#### WORK REQUIRED:
What lines in the records below include the word "computer"? Return each one.

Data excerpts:
======
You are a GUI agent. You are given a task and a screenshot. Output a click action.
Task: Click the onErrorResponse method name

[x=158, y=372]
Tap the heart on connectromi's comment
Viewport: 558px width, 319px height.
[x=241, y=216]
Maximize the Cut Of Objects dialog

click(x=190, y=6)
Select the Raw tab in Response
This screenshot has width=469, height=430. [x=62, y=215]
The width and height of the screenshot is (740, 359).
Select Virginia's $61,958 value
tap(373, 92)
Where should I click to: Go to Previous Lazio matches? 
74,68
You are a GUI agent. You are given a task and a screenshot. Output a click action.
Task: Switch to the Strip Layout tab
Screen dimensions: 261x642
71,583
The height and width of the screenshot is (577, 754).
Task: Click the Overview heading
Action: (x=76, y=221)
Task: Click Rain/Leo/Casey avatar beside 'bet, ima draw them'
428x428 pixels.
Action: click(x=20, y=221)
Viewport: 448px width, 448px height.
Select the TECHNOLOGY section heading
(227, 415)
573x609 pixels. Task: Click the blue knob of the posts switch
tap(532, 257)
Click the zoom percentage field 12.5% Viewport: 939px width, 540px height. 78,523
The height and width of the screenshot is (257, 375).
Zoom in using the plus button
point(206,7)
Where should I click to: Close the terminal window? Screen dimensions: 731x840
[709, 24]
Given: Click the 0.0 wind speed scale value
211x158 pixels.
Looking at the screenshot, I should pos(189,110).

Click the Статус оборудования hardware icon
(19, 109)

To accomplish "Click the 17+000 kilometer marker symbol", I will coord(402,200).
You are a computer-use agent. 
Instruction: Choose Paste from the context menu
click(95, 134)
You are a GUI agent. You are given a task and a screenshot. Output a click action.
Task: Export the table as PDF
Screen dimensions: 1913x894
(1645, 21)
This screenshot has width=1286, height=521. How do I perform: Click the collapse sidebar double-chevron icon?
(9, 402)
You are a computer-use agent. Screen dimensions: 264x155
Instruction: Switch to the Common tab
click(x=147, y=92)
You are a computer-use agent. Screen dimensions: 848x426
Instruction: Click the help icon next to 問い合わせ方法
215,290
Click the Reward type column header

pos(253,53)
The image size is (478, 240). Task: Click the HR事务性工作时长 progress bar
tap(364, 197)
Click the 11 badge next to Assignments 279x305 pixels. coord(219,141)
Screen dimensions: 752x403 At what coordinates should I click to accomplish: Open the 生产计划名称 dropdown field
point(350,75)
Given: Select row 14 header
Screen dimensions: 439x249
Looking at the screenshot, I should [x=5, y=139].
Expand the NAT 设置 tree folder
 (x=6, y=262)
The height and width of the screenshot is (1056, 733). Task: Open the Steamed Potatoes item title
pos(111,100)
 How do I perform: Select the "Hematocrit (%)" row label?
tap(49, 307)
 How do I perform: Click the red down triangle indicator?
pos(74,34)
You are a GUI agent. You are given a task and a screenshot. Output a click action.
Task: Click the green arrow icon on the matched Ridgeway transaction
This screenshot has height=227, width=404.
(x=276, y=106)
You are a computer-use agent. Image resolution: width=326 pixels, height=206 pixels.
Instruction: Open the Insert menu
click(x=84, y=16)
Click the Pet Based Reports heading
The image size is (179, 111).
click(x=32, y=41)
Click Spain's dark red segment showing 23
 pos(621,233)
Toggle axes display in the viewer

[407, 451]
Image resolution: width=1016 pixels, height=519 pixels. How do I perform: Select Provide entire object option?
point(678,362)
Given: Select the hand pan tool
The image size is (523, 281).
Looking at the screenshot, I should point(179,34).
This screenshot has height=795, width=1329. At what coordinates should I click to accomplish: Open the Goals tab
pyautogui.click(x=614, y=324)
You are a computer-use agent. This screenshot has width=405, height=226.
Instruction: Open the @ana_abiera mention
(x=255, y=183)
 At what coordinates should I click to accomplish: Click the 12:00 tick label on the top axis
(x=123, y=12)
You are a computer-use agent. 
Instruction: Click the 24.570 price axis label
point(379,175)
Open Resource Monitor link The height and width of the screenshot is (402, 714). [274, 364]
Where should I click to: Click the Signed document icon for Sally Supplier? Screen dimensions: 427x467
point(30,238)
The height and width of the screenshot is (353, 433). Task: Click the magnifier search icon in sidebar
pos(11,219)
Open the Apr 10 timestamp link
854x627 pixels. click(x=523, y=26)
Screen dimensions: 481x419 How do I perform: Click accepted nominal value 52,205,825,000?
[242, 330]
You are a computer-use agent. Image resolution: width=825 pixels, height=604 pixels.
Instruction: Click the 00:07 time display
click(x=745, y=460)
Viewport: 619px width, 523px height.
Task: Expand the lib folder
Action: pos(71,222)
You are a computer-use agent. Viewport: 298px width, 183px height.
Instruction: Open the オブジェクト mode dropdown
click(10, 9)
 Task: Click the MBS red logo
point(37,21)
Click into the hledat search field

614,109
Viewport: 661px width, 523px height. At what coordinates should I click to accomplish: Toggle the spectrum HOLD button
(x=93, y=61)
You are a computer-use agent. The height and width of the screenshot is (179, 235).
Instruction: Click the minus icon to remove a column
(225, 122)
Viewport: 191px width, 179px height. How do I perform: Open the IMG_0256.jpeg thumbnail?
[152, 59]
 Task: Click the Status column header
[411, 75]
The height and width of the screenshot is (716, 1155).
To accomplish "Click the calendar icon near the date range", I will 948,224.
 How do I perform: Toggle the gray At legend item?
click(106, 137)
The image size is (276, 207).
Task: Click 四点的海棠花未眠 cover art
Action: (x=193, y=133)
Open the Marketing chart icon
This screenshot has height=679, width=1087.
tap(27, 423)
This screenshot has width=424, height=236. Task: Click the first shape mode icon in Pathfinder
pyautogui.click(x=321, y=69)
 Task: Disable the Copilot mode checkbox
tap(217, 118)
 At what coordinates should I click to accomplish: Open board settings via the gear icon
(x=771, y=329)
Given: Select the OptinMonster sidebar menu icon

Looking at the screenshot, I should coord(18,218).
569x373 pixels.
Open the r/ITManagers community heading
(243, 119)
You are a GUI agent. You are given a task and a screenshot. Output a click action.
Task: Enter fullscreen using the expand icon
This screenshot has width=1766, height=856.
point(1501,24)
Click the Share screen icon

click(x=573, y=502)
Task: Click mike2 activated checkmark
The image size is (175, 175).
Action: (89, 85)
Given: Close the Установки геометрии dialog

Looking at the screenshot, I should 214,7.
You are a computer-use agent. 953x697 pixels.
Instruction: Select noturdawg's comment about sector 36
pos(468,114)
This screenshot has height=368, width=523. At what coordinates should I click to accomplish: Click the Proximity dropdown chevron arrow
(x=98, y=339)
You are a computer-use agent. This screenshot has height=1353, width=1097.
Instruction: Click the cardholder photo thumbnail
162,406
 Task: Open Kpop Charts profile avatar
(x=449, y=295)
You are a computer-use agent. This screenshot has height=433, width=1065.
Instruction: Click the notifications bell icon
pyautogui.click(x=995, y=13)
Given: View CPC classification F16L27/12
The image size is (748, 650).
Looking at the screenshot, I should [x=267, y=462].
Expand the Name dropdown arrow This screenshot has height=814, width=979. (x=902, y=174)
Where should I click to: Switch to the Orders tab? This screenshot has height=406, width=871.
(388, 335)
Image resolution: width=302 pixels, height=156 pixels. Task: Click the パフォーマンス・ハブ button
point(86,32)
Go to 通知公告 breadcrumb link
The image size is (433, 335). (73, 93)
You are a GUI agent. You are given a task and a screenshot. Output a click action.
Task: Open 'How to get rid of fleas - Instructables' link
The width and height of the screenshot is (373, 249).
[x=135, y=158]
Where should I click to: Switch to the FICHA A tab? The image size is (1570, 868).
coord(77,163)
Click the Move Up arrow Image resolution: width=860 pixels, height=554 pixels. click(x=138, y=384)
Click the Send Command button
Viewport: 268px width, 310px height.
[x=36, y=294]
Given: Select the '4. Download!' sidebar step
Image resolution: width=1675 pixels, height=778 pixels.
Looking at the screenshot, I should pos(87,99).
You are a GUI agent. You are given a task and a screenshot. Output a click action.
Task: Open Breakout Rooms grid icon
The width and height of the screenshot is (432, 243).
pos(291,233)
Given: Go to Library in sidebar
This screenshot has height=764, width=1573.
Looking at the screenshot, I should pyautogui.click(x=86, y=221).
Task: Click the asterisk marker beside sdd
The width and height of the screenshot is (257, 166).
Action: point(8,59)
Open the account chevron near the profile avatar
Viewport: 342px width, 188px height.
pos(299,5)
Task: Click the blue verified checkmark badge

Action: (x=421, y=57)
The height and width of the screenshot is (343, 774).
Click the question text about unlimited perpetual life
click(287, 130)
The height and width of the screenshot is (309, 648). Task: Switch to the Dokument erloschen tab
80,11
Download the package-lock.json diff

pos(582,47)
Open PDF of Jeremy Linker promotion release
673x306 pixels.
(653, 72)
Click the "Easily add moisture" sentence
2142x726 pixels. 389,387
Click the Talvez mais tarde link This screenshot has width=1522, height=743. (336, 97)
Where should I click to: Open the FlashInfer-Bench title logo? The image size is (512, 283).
======
#### ANSWER FOR THIS EXERCISE:
You are a computer-use agent. 
You are a computer-use agent. Screen dimensions: 264x155
You are a computer-use agent. Screen dimensions: 848x426
You are a computer-use agent. Image resolution: width=326 pixels, height=206 pixels.
You are a computer-use agent. This screenshot has width=405, height=226.
You are a computer-use agent. 
You are a computer-use agent. Image resolution: width=825 pixels, height=604 pixels.
You are a computer-use agent. Viewport: 298px width, 183px height.
You are a computer-use agent. The height and width of the screenshot is (179, 235).
You are a computer-use agent. 953x697 pixels.
You are a computer-use agent. This screenshot has height=1353, width=1097.
You are a computer-use agent. This screenshot has height=433, width=1065.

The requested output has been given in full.